Suggested by Rose Whitaker

Rose writes, “Mary Wesley wrote several best-selling novels often set in Cornwall and didn’t start to write until she was 71. During her career, she was one of Britain’s most successful novelists, selling three million copies of her books, including ten bestsellers in the last twenty years of her life.

I find her novels very engaging. She reminds me in some ways of my deceased mother, who attempted suicide, using a method Mary Wesley wrote about. Luckily Mum was rescued in time! I find it inspiring that Mary Wesley didn’t reach success as an author until much later in life, driven by the need to make funds.”
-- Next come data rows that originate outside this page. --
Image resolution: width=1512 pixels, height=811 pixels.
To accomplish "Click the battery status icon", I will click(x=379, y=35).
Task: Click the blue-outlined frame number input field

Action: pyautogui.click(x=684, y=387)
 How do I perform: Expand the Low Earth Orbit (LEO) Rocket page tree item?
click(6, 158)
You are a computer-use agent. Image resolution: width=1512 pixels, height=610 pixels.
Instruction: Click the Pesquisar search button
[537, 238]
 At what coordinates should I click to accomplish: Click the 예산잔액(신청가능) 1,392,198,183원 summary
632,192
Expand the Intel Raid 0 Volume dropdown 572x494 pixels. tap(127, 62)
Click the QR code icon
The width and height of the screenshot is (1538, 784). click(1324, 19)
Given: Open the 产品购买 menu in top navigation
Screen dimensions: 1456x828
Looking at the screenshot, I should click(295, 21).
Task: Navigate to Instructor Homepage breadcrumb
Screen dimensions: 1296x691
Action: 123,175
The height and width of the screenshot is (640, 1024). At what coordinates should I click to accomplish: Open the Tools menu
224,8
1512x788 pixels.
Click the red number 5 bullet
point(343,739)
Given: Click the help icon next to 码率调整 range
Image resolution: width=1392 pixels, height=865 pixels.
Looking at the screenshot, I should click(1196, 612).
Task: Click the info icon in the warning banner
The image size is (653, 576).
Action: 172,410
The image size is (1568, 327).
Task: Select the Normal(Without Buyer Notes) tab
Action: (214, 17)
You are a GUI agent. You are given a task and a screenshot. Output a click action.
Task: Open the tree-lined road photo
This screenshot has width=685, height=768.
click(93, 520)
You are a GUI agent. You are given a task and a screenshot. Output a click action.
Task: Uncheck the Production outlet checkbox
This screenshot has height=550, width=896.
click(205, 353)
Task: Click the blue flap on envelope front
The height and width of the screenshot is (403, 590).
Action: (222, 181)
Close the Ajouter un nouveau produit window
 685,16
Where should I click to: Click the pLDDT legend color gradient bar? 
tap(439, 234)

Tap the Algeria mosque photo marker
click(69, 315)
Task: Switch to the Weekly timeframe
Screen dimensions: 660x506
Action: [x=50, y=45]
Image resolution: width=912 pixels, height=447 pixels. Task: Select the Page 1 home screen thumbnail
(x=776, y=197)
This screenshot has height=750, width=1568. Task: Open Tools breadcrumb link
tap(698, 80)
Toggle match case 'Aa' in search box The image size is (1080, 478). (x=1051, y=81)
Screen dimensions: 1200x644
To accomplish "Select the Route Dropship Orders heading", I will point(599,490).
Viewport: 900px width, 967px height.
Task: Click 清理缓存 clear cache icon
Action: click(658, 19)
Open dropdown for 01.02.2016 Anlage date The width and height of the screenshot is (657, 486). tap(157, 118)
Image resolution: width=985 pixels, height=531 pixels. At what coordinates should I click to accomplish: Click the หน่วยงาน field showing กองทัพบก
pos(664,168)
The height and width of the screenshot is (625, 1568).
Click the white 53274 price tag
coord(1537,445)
Ed. extracts from Wikipedia, “Some of Wesley’s books were made into popular films and tv series, most notably,˜The Chamomile Lawn” (1984), an account of the intertwining lives of three families in rural England during World War II set in West Penwith near St Buryan. After that came Harnessing Peacocks (1985), The Vacillations of Poppy Carew (1986), Not That Sort of Girl (1987), Second Fiddle (1988), A Sensible Life (1990), A Dubious Legacy (1992), An Imaginative Experience (1994) and Part of the Furniture (1997). When asked why she had stopped writing fiction at the age of 84, she replied: “If you haven’t got anything to say, don’t say it.”

Her books reveal a sharp take on life, dissecting the idiosyncrasies of genteel England with humour, compassion and irony, and detailing sexual and emotional values. Her style has been described as “Jane Austen plus sex”, a description Wesley herself thought ridiculous. As a woman who was liberated before her time, Wesley challenged social assumptions about the old, confessed to bad behaviour and recommended sex. In doing so she smashed the stereotype of the disapproving, judgmental, past-it, old person. This delighted the old and intrigued the young.”